In the present study, the phonological task required participants to respond to the vowel “a” in the presented word, whereas the orthographic task required them to respond to the consonant /s/ in the presented word. Thus, another possible explanation for the difference between the phonological and orthographic tasks in the present study may be that consonant-based processing is qualitatively different from vowel-based processing. Numerous studies in the literature have provided evidence for the differences between consonants and vowels. Research suggests that consonants and vowels differ in their functions (Toro, Nespor, Mehler, & Bonatti, 2008), how they are processed in categorical perception and delayed-recognition tasks (Ades, 1977), how quickly participants respond to them in detection tasks (Cutler, 1997), and their roles in reading (New, Araujo, & Nazzi, 2008). Lee, Rayner, and Pollatsek (2002) found temporal differences in consonants and vowels in reading English, such that at short (30-ms) prime durations, gaze durations on target words were shorter for targets that shared consonants with a high-frequency prime than for targets that shared vowels with a high-frequency prime. Moreover, recent research has examined differences between consonants and vowels using electrophysiological measures. Carreiras, Gillon-Dowens, Vergara, and Perea (2009) found that consonantal information was more critical in accessing whole-word forms during reading. Vergara-Martinez, Perea, Marin, and Carreiras (2011) showed that primes and targets that are related on the basis of the relative positions of their consonants lead to responses similar to those with primes and targets that are identical. But primes and targets that are related on the basis of the relative positions of their vowels lead to responses similar to those for primes and targets that are unrelated.
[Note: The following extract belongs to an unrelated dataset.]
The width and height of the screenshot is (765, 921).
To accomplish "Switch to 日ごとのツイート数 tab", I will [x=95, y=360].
Additionally, a study of two aphasic patients by Caramazza, Chialant, Capasso, and Miceli (2000) indicated that the categorical distinction between consonants and vowels is a brain-based one, given that consonants and vowels appear to be processed by different neural mechanisms.
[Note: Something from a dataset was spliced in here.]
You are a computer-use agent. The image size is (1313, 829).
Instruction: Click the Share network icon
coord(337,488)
Irrespective of the reasons for these processing differences, the present research was able to replicate the results of Kahan et al. (2011) when participants performed an orthographic task, but not when participants performed a phonological task. Although Kahan et al. suggested that participants are able to automatically access information for either task, the present data unequivocally show such automaticity only when participants are trying to extract orthographic codes. On the basis of these findings, and in lieu of past research, it appears that concurrent processing can occur in both auditory and visual modalities when the extraction of orthographic information is required, even when stimuli are used that unconfound orthographic from phonological codes.